- [QUOTED PASSAGE]

>>>

Ivan Ilyich lives a carefree life that is "most simple and most ordinary and therefore most terrible". Like everyone he knows, he spends his life climbing the social ladder. Enduring marriage to a woman whom he often finds too demanding, he works his way up to be a magistrate, thanks to the influence he has over a friend who has just been promoted, focusing more on his work as his family life becomes less tolerable.
While hanging curtains for his new home one day, he falls awkwardly and hurts his side. Though he does not think much of it at first, he begins to suffer from a pain in his side. As his discomfort grows, his behavior towards his family becomes more irritable. His wife finally insists that he visit a physician. The physician cannot pinpoint the source of his malady, but soon it becomes clear that his condition is terminal. Confronted with his diagnosis, Ivan attempts every remedy he can to obtain a cure for his worsening situation, until the pain grows so intense that he is forced to cease working and spend the remainder of his days in bed. Here, he is brought face to face with his mortality and realizes that, although he knows of it, he does not truly grasp it. |
In the final days of his life, Ivan makes a clear split between an artificial life, such as his own, which masks the true meaning of life and makes one fear death, and an authentic life, the life of Gerasim. Authentic life is marked by compassion and sympathy, the artificial life by self-interest. Then "some force" strikes Ivan in the chest and side, and he is brought into the presence of a bright light. His hand falls onto his nearby son's head, and Ivan pities his son. He no longer hates his daughter or wife, but rather feels pity for them, and hopes his death will release them. In so doing, his terror of death leaves him, and as Tolstoy suggests, death itself disappears.

<<<

- [STUDY MATERIAL]
>>>

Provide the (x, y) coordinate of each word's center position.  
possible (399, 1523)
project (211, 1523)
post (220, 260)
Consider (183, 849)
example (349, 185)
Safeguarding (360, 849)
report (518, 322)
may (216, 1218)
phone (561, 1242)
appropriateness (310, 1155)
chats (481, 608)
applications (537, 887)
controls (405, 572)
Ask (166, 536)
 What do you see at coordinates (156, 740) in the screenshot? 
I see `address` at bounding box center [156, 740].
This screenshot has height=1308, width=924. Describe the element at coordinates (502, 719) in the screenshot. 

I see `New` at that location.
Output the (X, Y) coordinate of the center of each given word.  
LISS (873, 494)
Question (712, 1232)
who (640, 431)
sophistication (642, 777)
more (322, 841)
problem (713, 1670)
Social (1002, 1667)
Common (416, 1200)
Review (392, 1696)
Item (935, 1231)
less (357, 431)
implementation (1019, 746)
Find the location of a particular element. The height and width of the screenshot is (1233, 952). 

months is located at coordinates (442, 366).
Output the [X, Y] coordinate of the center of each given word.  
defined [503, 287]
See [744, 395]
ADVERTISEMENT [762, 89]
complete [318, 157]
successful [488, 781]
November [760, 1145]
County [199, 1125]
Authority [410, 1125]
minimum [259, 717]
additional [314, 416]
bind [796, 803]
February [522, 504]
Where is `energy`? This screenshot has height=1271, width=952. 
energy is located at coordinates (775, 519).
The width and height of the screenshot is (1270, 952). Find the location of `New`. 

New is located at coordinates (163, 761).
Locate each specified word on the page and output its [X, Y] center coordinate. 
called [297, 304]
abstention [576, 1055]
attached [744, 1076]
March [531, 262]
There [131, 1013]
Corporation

<<<

- [PROBLEM DETAILS] Can you retype the entire plot summary about Ivan Ilyich word for word? The lines above are separate material, unrelated to the text.

- [RESPONSE AREA]
Ivan Ilyich lives a carefree life that is "most simple and most ordinary and therefore most terrible". Like everyone he knows, he spends his life climbing the social ladder. Enduring marriage to a woman whom he often finds too demanding, he works his way up to be a magistrate, thanks to the influence he has over a friend who has just been promoted, focusing more on his work as his family life becomes less tolerable.
While hanging curtains for his new home one day, he falls awkwardly and hurts his side. Though he does not think much of it at first, he begins to suffer from a pain in his side. As his discomfort grows, his behavior towards his family becomes more irritable. His wife finally insists that he visit a physician. The physician cannot pinpoint the source of his malady, but soon it becomes clear that his condition is terminal. Confronted with his diagnosis, Ivan attempts every remedy he can to obtain a cure for his worsening situation, until the pain grows so intense that he is forced to cease working and spend the remainder of his days in bed. Here, he is brought face to face with his mortality and realizes that, although he knows of it, he does not truly grasp it. |
In the final days of his life, Ivan makes a clear split between an artificial life, such as his own, which masks the true meaning of life and makes one fear death, and an authentic life, the life of Gerasim. Authentic life is marked by compassion and sympathy, the artificial life by self-interest. Then "some force" strikes Ivan in the chest and side, and he is brought into the presence of a bright light. His hand falls onto his nearby son's head, and Ivan pities his son. He no longer hates his daughter or wife, but rather feels pity for them, and hopes his death will release them. In so doing, his terror of death leaves him, and as Tolstoy suggests, death itself disappears.